Eliminate need for fire department by banning fires. City savings: $8.7 million
Convert Free Speech monument into billboard. Projected revenue: $10,000
Take advantage of Guantanamo while it still lasts: Eliminate local courts by labeling all criminals as “enemy combatants,” let military tribunals sort them out. City savings: $1.7 million
Learn from Delaware model. Set up $2 toll booths on Route 29 at Hydraulic Road (60,000 cars a day) and on Route 250 at Free Bridge (52,000 cars a day). Projected revenue: $81.8 million
Retail JADE seized drugs. Projected revenue: $200,000
Conscript “volunteers” from city schools to perform all park maintenance. Justify as joint effort to fight obesity and teach “life skills.” City savings: $3.6 million
Simplify rezoning/site plan process by scrapping Neighborhood Development Services and instead authorizing City Council to accept over-the-table bribes from developers. City savings: $2.6 million. Projected revenue: $2 million
Quit funding the public library. City savings: $1.3 million. Revenue bonus: would encourage book buying, thereby increasing sales tax revenue.

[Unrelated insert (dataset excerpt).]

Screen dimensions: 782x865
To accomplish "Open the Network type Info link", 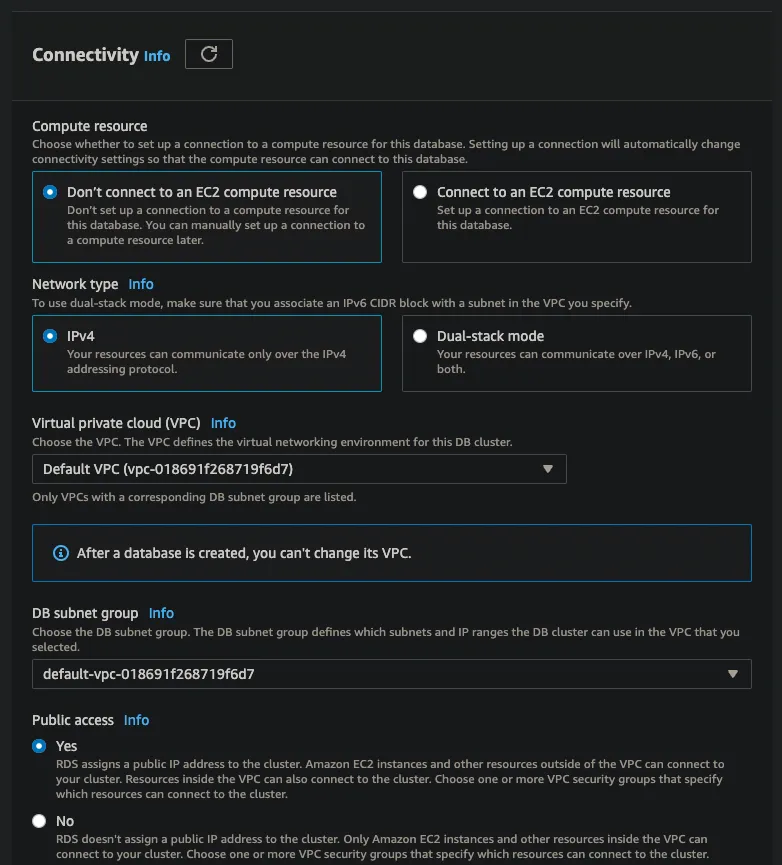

Sell ads on Channel 10 during City Council, Planning Commission, and Board of Architectural Review. Projected revenue: $43
Scrap Downtown Mall rebricking project. City savings: $7 million
Initial consultant reports on new projects are usually criticized and replaced by second round of consultant reports (see: 50-year water supply plan). Save on first step by hiring C-VILLE’s expert panel as consultants on all projects, reducing costs to case of Wild Irish Rose. City savings: $ (a lot)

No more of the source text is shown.